What Does This Error Mean?

A NumberFormatException means Java tried to convert a String into a number but the string did not contain a valid number. For example, calling Integer.parseInt('hello') fails because 'hello' is not a number. This is a very common error when reading user input or data from files, because those values are not always what you expect.

Affected Models

Java 8
Java 11
Java 17
Java 21
All Java versions

Common Causes

Calling Integer.parseInt() or Double.parseDouble() on a string that contains letters or special characters
The string has extra whitespace — a space before or after the number (like ' 42') can cause this
The string contains a decimal point but you are trying to parse it as an integer (like Integer.parseInt('3.14'))
The number in the string is too large to fit in the target type (like parsing a very large number into an int)
The string is empty or null — calling parseInt on an empty string or null always throws this error

How to Fix It

Read the error message — it includes the actual string that caused the problem. For example: 'For input string: "hello"'. This tells you exactly what value was passed.

If the string came from user input, a file, or an API response, it may contain characters you did not expect.
Trim the string before parsing to remove leading and trailing whitespace: Integer.parseInt(input.trim()). A single hidden space is a very common cause of this error.

Also consider calling replaceAll('\s+', '') to remove all whitespace if the input might have spaces inside the number.
Wrap parsing in a try/catch block to handle invalid input gracefully instead of crashing. Show the user a friendly message or use a default value when parsing fails.

Example: try { int value = Integer.parseInt(input.trim()); } catch (NumberFormatException e) { System.out.println('Please enter a valid number.'); }
If you are parsing a decimal number, use Double.parseDouble() or Float.parseFloat() instead of Integer.parseInt(). Integer parsing rejects decimal points.

If you want an integer from '3.14', first parse as double then cast: (int) Double.parseDouble('3.14') — this gives you 3.
For safer parsing without try/catch, consider using a utility method or Apache Commons NumberUtils.toInt(str, defaultValue) which returns a default value instead of throwing when parsing fails.

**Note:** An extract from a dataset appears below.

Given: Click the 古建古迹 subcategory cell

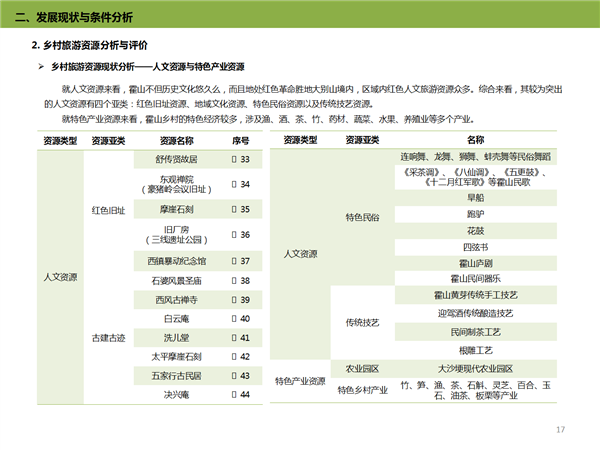Looking at the screenshot, I should click(x=108, y=337).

Or write your own helper: private int parseOrDefault(String s, int def) { try { return Integer.parseInt(s); } catch (NumberFormatException e) { return def; } }

When to Call a Professional

NumberFormatException is always a fixable code issue. The error message includes the string that failed to parse. The most important fix is to validate or sanitize input before trying to parse it.

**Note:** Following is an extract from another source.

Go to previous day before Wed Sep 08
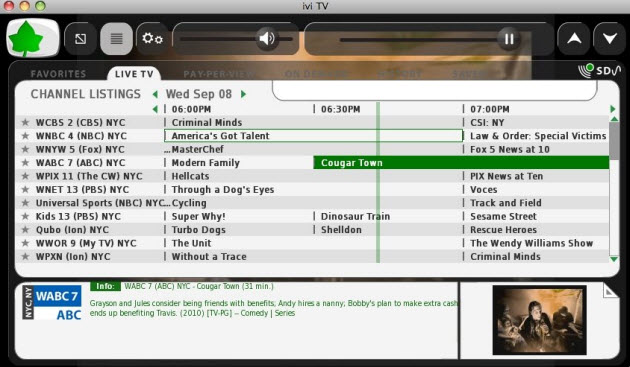 (155, 94)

Frequently Asked Questions

What is the difference between NumberFormatException and ArithmeticException?

NumberFormatException happens when converting a string to a number — the string content is invalid. ArithmeticException happens during a math operation — like dividing by zero. One is about parsing text, the other is about calculating numbers.

How do I check if a string is a valid number before parsing it?

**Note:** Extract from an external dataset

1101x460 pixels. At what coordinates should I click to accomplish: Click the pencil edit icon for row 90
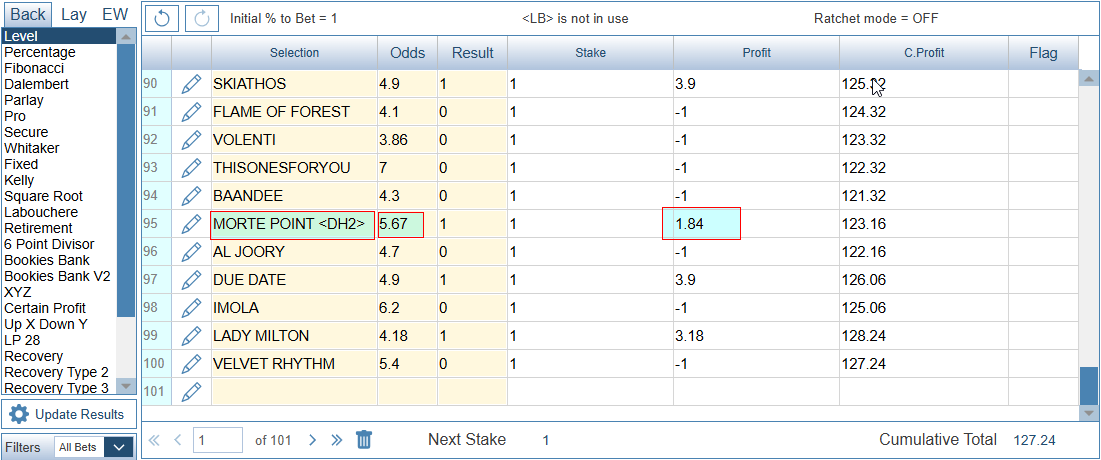tap(191, 84)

You can check with a regular expression: str.matches('-?\d+') checks for a valid integer. Or use try/catch and handle the exception — this is the standard Java approach. There is no built-in 'isNumeric' method in standard Java, but Apache Commons Lang has StringUtils.isNumeric().

Why does Integer.parseInt('3.0') throw an exception when the value is technically a whole number?

Because '3.0' contains a decimal point, which is not valid syntax for an integer string. Integer.parseInt() expects only digits, an optional leading minus sign, and nothing else. If you have '3.0', first use Double.parseDouble('3.0') to get 3.0, then cast to int to get 3.